Not surprisingly, the Moscow writer continues, some in the latter group “are trying to recover this monopoly for themselves,” while others are waiting to see what will come of that. Perhaps nothing will, but it is the view of some that “the mass which is called ‘the population’ will be administered not by bread alone but only by fear.”
And if fear is privatized, then the state loses its ability to act, at least in the ways that it has before. That is why so many of those among the powers that be are so interested in using television as a means of restoring a kind of fear by highlighting the kind of threats “which only a governor can defend against.”
But that can put those who see themselves as rulers in a difficult position: If they do not intend to defend anyone, especially since many of the threats they posit in their messages are exaggerated, “the moment of truth” for the governors arrives when “in fear, television viewers turn to them with
For years, Tsybulsky notes, the All-Russian Center for the Study of Public Opinion (VTsIOM) has tracked Russian fears. For a long time, the United States led the list. “This was an indisputable generational fear.

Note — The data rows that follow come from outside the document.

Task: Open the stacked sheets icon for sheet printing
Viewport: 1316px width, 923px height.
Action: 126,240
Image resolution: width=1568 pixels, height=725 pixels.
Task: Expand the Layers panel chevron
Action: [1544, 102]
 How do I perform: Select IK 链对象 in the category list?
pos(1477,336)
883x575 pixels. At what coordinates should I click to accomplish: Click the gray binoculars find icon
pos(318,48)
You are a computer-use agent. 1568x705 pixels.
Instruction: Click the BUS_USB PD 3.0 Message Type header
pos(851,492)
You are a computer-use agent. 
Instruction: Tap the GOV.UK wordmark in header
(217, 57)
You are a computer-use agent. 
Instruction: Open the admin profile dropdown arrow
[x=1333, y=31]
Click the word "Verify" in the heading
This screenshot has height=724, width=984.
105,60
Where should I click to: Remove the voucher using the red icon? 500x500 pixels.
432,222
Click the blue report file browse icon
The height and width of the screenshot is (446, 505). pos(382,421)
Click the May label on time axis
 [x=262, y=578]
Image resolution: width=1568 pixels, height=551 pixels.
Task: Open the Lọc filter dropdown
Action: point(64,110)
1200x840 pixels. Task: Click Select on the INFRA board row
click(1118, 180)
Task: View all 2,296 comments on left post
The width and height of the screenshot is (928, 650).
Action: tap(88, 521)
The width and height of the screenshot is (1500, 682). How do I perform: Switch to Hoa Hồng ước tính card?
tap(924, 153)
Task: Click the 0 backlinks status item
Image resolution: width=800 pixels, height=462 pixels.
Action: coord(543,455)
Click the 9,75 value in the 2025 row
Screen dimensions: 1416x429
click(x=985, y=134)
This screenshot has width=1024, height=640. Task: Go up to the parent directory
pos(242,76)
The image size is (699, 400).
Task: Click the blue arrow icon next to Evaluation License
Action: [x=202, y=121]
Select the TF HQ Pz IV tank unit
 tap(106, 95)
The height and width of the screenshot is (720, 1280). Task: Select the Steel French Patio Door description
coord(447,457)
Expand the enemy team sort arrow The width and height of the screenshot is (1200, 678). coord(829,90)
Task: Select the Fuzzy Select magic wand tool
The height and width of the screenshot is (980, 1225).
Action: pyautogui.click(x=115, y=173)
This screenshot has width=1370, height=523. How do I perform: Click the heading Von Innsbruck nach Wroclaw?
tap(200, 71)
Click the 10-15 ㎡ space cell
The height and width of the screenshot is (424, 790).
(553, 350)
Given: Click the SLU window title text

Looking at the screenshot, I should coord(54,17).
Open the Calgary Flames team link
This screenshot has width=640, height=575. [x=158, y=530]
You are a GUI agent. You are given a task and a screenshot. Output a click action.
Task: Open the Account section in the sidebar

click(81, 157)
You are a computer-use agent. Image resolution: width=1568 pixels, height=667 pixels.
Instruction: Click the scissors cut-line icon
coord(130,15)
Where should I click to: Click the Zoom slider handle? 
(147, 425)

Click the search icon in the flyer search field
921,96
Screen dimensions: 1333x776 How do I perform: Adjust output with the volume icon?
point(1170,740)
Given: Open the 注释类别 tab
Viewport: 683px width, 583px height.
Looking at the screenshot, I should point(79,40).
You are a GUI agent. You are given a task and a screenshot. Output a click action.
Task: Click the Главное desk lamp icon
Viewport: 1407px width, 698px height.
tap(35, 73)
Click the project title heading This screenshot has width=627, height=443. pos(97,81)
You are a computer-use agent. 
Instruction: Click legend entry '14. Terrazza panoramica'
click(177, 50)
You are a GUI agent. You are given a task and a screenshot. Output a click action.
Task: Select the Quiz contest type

In their youth, our grandfathers and grand mothers were frightened of that country.”
More recently, in support of such fears have come “orange Ukraine, tiny Estonia and microscopic Georgia,” with the population expressing fears according to “the intensity of propaganda” at any particular point, but regardless of the efforts of the powers that be, Russians have much greater fears of losing their jobs or not having enough money.
“The system in general worked,” Tsybulsky continues.” But it was, like everything produced by the Russian state not very effective and needed updating.” The state could no longer count on unifying people with fear alone, but it could not yet take the kind of steps that would unite people with it for other reasons.
Russians may feel compelled “to unite for a time” to address immediate needs, but in most cases, “each prefers to be afraid on his own.” Even after the metro explosions and all the reporting on that, “citizens lived just as they had, with the only difference being that they won’t sit down in a subway car in which there is a woman with a black scarf.”
As a result of this privatization of fear, Russians are less in awe of the state and its leaders than they were and less amenable to the kind of government that they have often been subjected to in the past, but they are also less able much of the time to combine for more general purposes, including protests against the state itself.